The job of building computer networks that train and run large AI models is becoming increasingly complicated because traditional network designs can’t operate at the higher speeds that the AI workloads require and need to be tuned to a variety of communication endpoints (such as CPUs, graphics processing units and AI accelerators) that have widely different characteristics, including data generation speeds. Moreover, AI workloads require advanced network monitoring capabilities to quickly diagnose and resolve performance bottlenecks.
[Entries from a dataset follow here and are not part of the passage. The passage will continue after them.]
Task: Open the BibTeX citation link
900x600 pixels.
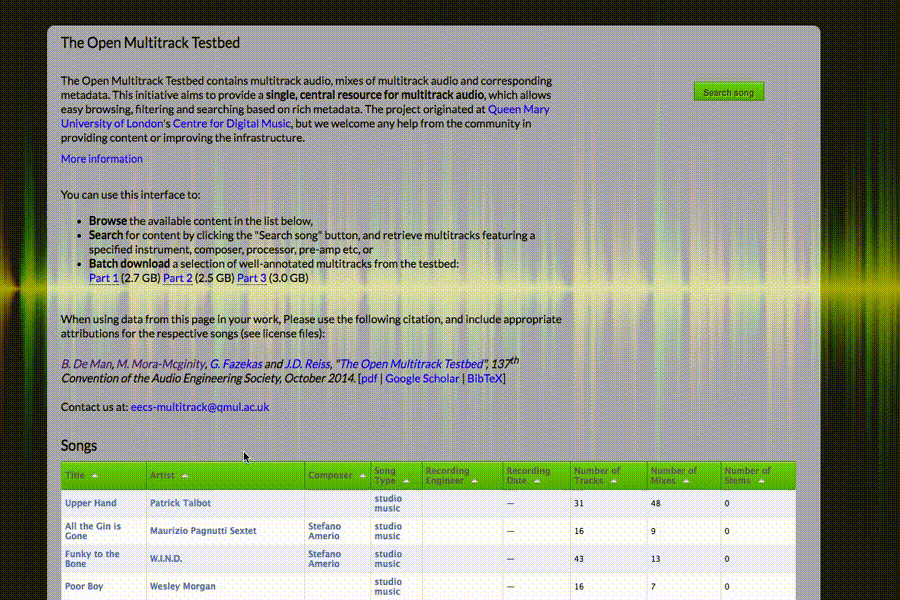Action: pos(485,378)
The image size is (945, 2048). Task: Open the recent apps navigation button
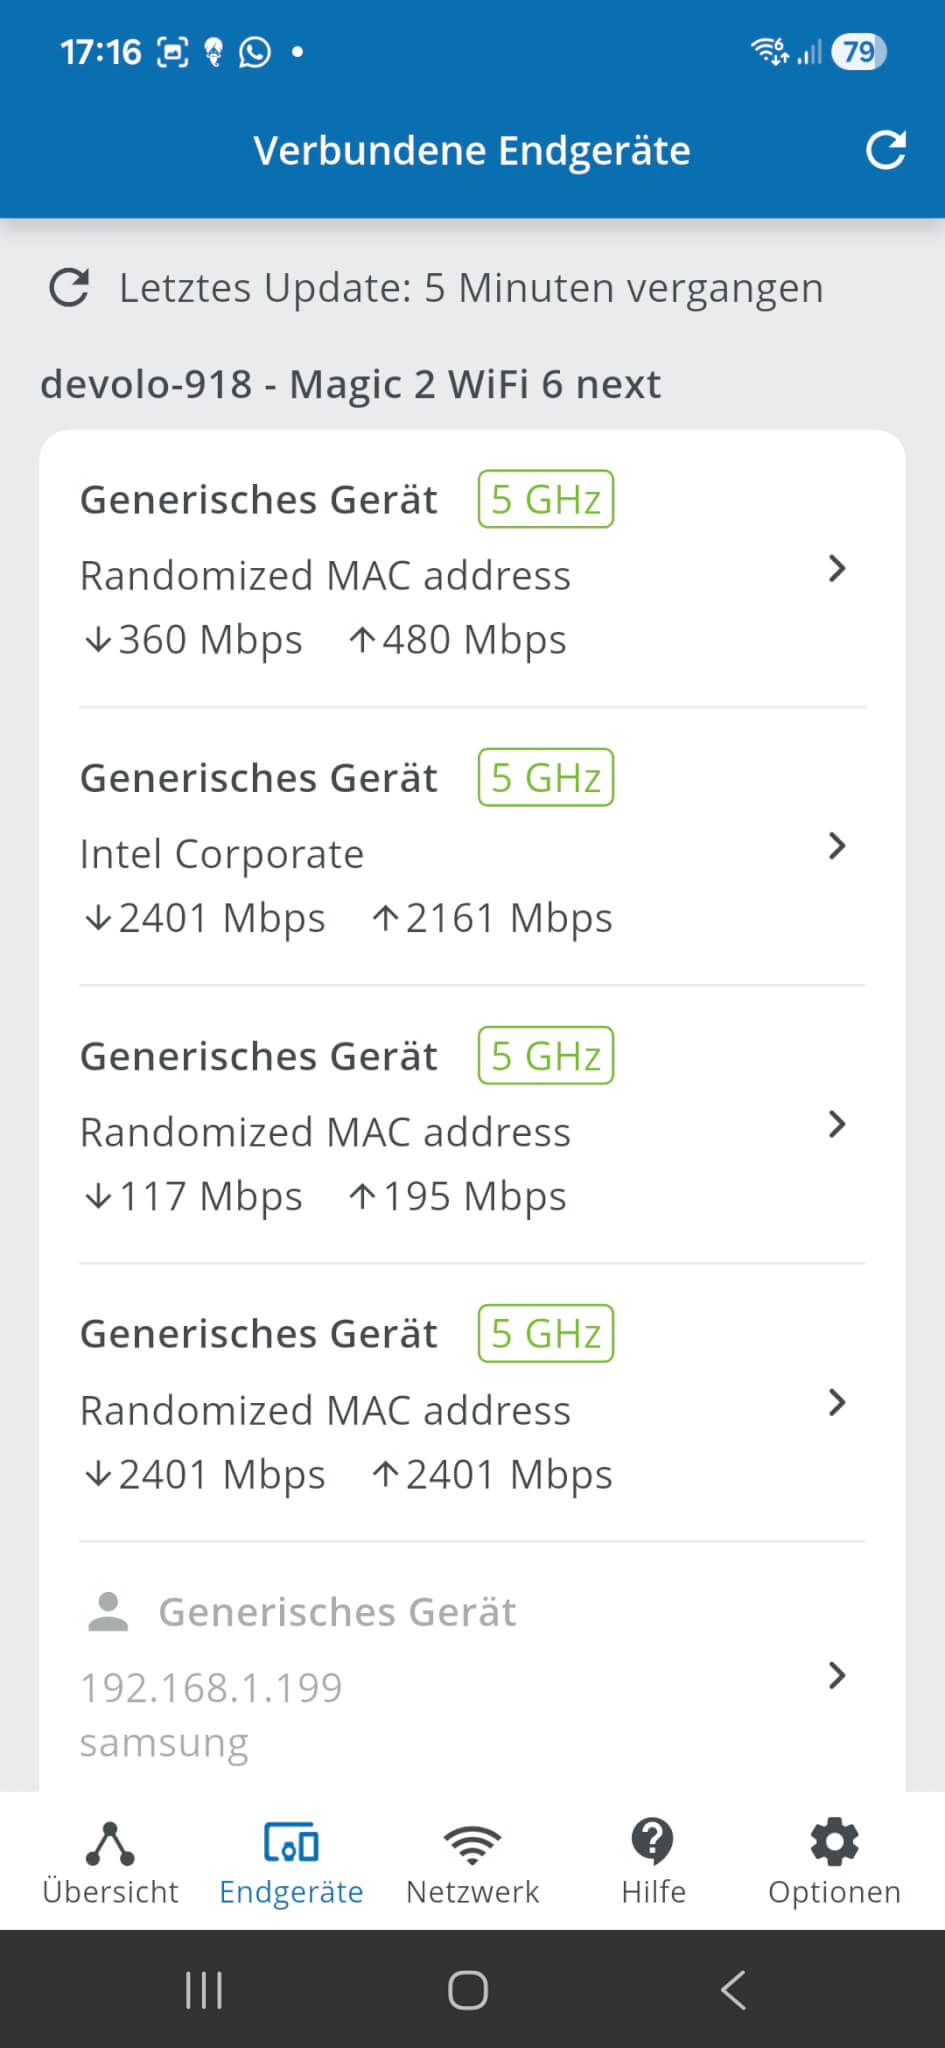pos(204,1990)
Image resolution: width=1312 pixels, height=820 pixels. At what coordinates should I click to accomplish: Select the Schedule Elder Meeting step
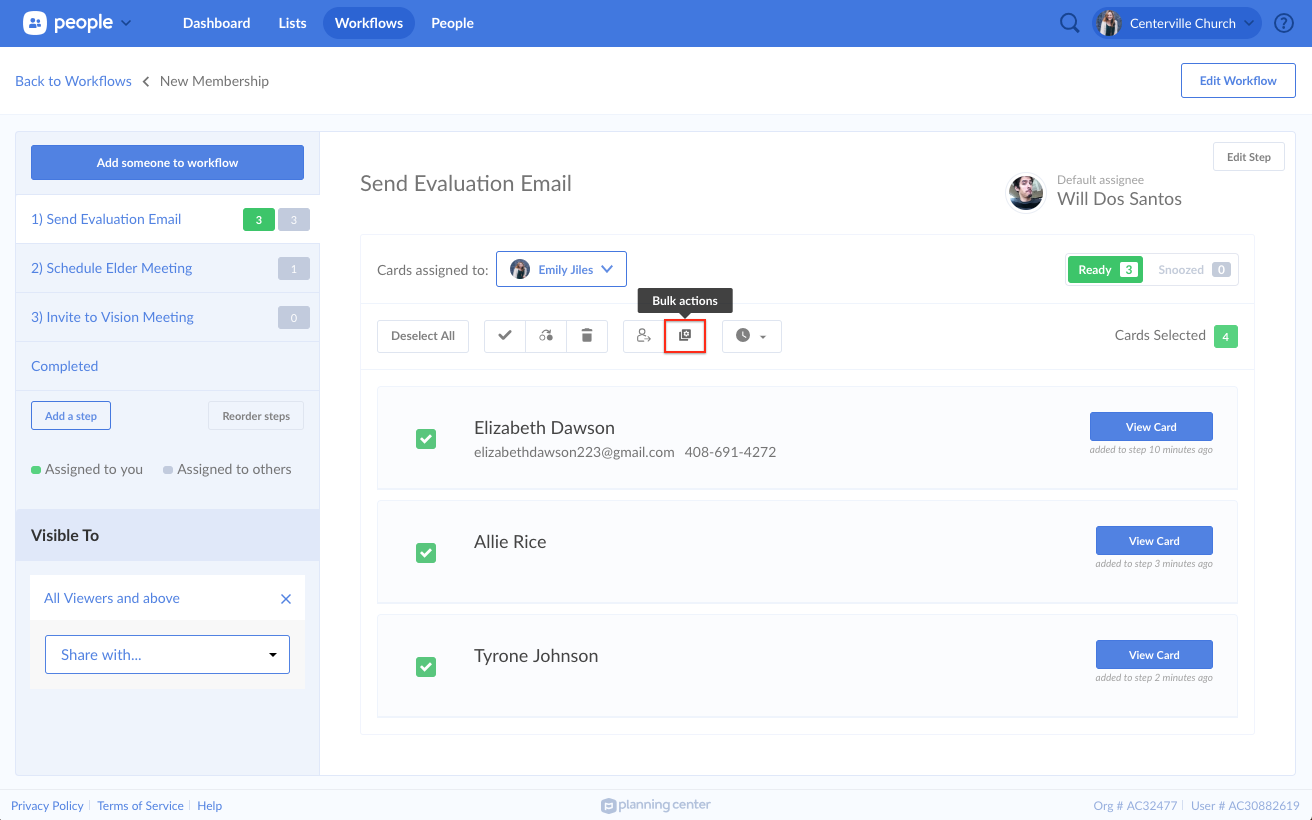(112, 268)
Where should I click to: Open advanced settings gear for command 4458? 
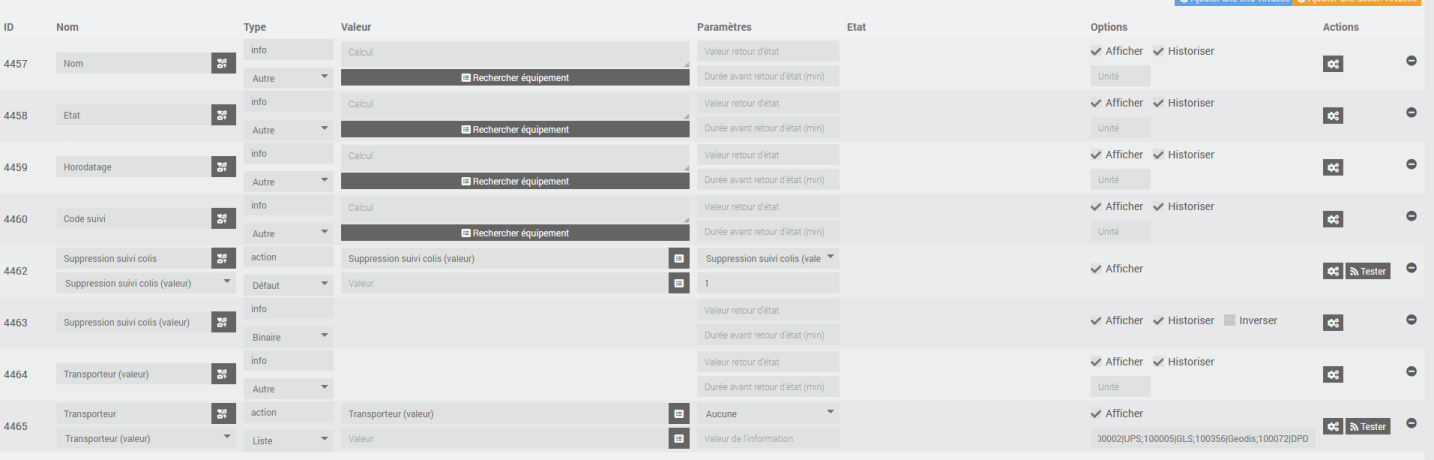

To make life easier for network architects and developers, a research team led by UT Austin computer science faculty members Daehyeok Kim, Aditya Akella, and Venkat Arun is launching a project to develop a new framework called Transcraft that makes the process of designing and implementing new network stacks simpler and more adaptable. Their work promises to streamline how networks manage the growing complexity of AI model training and application, setting the stage for significant advancements in both fields.
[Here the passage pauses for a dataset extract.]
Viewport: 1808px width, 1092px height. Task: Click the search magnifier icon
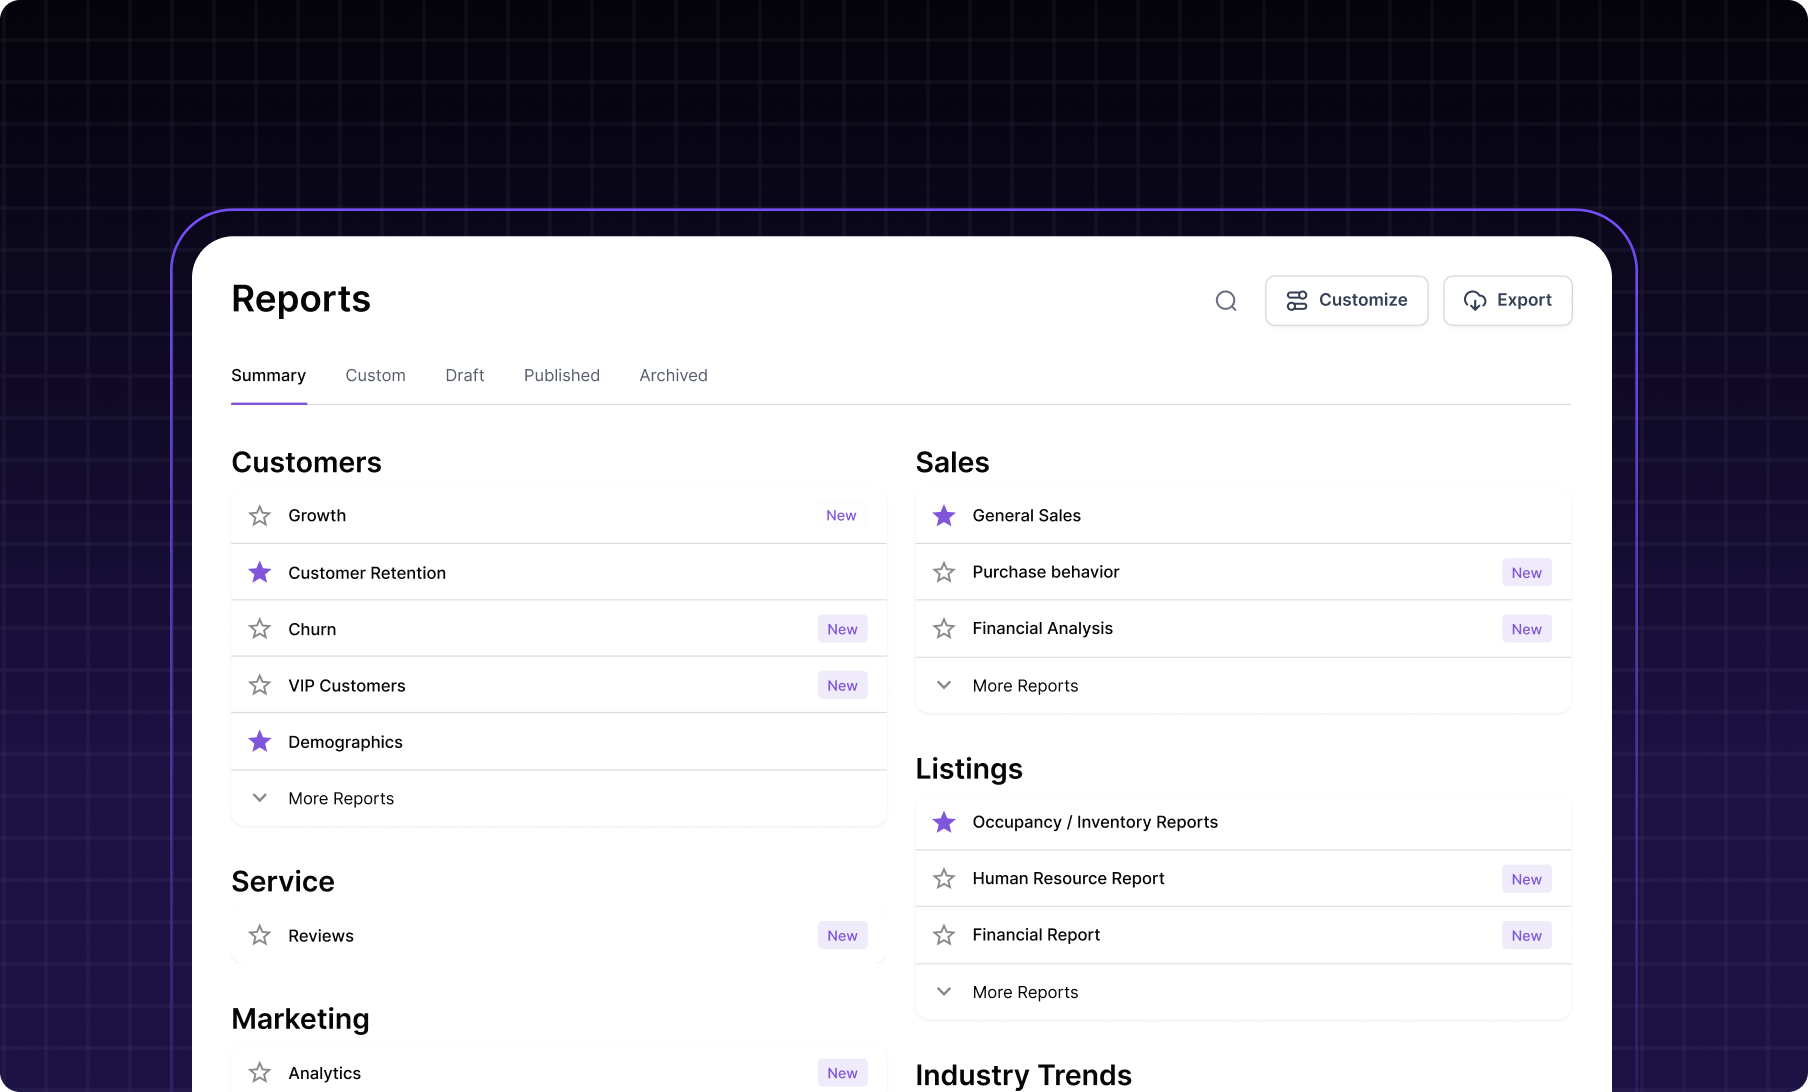[1226, 301]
“Designing and implementing network transport stacks is a slow, complex process, complicated by the vast design space, challenges in refining transport algorithms, and the intricacies of validating and optimizing performance,” said Daehyeok Kim, an assistant professor of computer science who is leading the project. “Our project aims to realize Transcraft by addressing key questions in computer networking, systems, and formal methods.”
The implications for both academic research and real-world AI applications are enormous, particularly as network infrastructures struggle to keep pace with the increasing demands of large-scale AI.
This high-impact research has been awarded a $1.08 million NSF Medium grant over the next four years, recognizing the critical role it could play in advancing network and AI systems on a national scale.